Aku menggeleng tidak percaya. Bahkan untuk menjawabnya saja ia ragu. Aku meraih tasku dan berlalu meninggalkan Mas Aufa. Rasanya sulit dipercaya jika Mas Aufa yang selama ini aku kenal baik dan tulus mencintaiku, justru mengkhianatiku, mengandung anak dari kakak kandungku sendiri.
"Sya! Jangan tinggalkan saya!" teriaknya sangat nyaring.
Mungkin ini alasan ia memberiku kata-kata untuk tidak meninggalkannya dalam kondisi apa pun. Membuatku sakit hati dan jatuh serendah-rendahnya setelah ia menerbangkanku?
Aku menghentikan taksi, tidak peduli jika ia terus mengejarku dan meneriakiku. Aku hanya mampu menangis sesenggukan di dalam taksi.
Entah, aku tidak tahu harus ke mana sekarang. Tidak mungkin aku kembali ke rumah Mas Aufa dengan kenyataan menyakitkan ini.
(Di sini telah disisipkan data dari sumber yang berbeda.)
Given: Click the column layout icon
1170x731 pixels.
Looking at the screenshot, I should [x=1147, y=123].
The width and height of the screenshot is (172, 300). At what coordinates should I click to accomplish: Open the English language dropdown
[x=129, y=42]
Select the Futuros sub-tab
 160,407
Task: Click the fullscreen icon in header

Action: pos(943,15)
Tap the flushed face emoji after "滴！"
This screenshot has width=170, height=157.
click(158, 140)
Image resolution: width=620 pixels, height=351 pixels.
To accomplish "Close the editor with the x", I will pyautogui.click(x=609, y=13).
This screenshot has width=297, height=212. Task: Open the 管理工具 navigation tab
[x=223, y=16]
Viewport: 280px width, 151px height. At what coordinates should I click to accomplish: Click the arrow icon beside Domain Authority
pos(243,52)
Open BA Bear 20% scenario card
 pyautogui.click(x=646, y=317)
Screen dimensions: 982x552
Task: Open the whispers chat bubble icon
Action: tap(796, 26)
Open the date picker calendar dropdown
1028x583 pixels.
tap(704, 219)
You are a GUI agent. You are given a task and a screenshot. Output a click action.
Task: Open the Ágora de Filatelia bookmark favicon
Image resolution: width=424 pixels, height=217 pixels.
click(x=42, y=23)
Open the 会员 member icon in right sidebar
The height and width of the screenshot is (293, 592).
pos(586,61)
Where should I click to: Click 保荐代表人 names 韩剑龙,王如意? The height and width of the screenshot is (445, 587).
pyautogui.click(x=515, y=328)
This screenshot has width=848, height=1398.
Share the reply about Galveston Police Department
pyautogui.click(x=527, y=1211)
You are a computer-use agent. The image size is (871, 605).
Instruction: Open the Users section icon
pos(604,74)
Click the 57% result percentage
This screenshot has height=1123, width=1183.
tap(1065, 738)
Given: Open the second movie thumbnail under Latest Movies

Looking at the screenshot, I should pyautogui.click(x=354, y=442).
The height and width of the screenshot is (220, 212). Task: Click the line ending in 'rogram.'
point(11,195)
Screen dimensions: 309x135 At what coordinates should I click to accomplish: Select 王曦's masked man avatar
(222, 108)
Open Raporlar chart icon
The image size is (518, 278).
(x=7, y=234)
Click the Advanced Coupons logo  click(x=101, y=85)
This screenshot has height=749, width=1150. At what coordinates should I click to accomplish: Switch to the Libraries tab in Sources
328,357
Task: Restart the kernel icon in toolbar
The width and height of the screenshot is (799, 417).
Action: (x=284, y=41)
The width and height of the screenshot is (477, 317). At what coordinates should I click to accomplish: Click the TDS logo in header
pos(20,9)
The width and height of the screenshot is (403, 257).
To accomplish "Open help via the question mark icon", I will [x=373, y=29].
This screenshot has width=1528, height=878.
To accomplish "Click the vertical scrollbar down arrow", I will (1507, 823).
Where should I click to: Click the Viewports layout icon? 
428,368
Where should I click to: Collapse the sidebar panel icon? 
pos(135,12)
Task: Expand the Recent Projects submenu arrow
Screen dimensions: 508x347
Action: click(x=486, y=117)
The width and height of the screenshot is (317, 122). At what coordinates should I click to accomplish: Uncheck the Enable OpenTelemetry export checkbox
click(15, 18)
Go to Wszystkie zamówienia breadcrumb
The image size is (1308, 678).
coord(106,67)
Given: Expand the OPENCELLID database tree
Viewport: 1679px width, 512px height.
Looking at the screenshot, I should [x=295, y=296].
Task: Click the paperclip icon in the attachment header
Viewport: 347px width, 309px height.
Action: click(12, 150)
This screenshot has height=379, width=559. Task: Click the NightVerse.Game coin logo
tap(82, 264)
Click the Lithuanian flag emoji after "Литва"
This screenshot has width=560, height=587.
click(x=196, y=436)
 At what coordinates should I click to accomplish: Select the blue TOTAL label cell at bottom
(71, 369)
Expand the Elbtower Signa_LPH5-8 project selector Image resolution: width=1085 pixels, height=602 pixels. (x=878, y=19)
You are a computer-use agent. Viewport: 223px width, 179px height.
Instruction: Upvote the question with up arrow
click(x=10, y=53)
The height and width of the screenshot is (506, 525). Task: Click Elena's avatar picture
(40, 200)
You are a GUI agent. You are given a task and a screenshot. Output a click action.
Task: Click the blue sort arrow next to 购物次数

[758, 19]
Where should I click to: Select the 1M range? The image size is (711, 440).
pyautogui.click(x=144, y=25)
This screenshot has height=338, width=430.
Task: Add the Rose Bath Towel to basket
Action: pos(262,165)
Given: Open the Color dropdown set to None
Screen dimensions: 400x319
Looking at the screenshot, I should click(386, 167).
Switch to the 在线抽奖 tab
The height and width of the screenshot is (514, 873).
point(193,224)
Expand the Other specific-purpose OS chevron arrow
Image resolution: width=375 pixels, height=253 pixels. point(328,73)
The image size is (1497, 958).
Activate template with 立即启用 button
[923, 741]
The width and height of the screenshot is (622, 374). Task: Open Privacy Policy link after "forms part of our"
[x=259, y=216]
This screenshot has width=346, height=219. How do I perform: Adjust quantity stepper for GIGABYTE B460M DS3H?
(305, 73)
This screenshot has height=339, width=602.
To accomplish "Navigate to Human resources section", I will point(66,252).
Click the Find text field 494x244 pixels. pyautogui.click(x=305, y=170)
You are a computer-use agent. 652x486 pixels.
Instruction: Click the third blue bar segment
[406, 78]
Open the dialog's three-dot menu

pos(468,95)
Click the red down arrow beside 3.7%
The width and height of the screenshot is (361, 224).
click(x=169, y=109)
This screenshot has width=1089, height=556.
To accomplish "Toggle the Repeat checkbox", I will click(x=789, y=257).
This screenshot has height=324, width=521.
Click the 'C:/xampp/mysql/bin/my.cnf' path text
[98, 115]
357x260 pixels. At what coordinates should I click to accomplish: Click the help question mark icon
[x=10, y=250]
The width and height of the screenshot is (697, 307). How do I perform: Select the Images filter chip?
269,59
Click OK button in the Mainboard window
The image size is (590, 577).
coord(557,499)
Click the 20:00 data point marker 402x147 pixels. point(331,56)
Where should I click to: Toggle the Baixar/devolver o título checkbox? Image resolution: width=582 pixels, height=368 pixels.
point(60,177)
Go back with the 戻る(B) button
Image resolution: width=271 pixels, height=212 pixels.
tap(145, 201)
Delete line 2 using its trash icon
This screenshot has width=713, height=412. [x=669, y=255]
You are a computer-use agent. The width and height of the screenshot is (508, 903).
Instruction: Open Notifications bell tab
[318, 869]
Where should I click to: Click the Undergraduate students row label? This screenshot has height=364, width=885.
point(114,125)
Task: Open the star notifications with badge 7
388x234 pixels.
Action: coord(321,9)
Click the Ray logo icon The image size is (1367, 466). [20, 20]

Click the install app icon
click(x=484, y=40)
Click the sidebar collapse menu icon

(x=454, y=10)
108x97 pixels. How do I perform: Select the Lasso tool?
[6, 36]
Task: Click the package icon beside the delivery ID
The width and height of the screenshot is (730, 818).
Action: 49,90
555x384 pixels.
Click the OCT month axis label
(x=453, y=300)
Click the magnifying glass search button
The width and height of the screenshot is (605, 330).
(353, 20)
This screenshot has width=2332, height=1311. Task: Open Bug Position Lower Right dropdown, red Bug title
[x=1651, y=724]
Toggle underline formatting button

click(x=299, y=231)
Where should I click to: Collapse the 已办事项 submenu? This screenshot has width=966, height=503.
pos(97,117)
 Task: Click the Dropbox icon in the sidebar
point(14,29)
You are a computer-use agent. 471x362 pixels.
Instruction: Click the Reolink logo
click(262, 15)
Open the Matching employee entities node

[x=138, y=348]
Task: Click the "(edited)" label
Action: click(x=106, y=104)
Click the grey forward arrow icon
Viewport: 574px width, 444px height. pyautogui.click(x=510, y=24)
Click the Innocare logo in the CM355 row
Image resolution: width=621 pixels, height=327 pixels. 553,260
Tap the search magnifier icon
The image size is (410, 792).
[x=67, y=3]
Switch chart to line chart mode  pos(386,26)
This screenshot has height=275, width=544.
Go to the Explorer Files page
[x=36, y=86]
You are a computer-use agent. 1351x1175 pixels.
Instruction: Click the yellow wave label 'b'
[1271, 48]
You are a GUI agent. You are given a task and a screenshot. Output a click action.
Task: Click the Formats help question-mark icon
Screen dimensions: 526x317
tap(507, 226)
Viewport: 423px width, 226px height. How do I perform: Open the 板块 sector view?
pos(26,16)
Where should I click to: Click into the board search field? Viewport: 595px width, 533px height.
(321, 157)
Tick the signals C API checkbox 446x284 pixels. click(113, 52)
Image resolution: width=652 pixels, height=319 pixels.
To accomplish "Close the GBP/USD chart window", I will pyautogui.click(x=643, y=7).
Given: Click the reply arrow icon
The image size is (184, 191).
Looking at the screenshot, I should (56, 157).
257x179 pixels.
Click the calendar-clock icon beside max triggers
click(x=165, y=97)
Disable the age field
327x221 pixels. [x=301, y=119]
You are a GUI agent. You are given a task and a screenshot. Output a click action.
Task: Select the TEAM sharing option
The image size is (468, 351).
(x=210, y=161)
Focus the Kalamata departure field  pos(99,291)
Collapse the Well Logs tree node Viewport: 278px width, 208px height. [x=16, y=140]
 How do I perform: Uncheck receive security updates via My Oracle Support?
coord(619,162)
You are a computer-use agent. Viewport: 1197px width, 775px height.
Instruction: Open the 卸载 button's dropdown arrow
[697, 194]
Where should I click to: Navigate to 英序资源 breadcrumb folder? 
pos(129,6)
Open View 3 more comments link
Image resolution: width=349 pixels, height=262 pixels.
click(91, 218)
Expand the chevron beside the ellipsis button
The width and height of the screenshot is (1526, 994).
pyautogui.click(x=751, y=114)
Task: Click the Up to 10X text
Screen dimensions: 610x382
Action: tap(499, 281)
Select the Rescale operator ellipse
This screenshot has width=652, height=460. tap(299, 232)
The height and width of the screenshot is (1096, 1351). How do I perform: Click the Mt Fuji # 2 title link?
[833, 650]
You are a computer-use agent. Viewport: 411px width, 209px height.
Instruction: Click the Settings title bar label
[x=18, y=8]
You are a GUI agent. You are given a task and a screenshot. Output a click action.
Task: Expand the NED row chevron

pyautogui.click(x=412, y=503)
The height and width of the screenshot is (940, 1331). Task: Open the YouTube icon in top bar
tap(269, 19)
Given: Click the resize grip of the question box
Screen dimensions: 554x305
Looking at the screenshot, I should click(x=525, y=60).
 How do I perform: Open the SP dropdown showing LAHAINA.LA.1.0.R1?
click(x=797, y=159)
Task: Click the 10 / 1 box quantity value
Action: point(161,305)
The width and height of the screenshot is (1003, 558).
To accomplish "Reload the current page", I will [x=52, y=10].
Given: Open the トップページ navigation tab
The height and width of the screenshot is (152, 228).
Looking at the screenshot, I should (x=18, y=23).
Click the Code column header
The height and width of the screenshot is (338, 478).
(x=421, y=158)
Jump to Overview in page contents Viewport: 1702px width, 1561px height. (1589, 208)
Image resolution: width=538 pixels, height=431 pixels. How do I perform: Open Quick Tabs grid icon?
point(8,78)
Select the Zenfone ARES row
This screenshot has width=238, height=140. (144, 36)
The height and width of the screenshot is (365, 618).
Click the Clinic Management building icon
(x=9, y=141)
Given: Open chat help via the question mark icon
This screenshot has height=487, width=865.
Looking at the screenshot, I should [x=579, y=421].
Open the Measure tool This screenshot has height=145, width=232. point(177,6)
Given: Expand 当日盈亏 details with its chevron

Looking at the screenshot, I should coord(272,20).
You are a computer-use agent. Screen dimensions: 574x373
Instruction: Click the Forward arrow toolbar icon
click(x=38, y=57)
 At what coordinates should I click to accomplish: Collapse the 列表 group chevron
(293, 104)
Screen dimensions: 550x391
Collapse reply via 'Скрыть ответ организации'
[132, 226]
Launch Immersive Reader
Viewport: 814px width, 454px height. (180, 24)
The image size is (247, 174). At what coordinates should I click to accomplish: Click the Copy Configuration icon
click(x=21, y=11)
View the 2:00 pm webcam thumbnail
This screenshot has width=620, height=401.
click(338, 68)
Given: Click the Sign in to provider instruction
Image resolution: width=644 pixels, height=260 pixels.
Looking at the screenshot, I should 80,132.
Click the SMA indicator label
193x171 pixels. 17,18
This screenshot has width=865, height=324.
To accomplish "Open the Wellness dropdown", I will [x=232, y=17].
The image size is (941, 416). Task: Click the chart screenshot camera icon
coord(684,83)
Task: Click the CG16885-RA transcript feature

Kedua orang tua Mas Aufa juga tidak berada di Jakarta.
Vira, tempat yang biasa aku datangi rumahnya. Namun, ia tidak berada di Jakarta juga. Aku baru ingat, sekarang ia masih berada di Lombok dan ia kembali ke Jakarta satu pekan lagi.
Aku membuka tasku dan memberikan alamat kepada supir taksi. "Pak, bawa saya ke alamat ini."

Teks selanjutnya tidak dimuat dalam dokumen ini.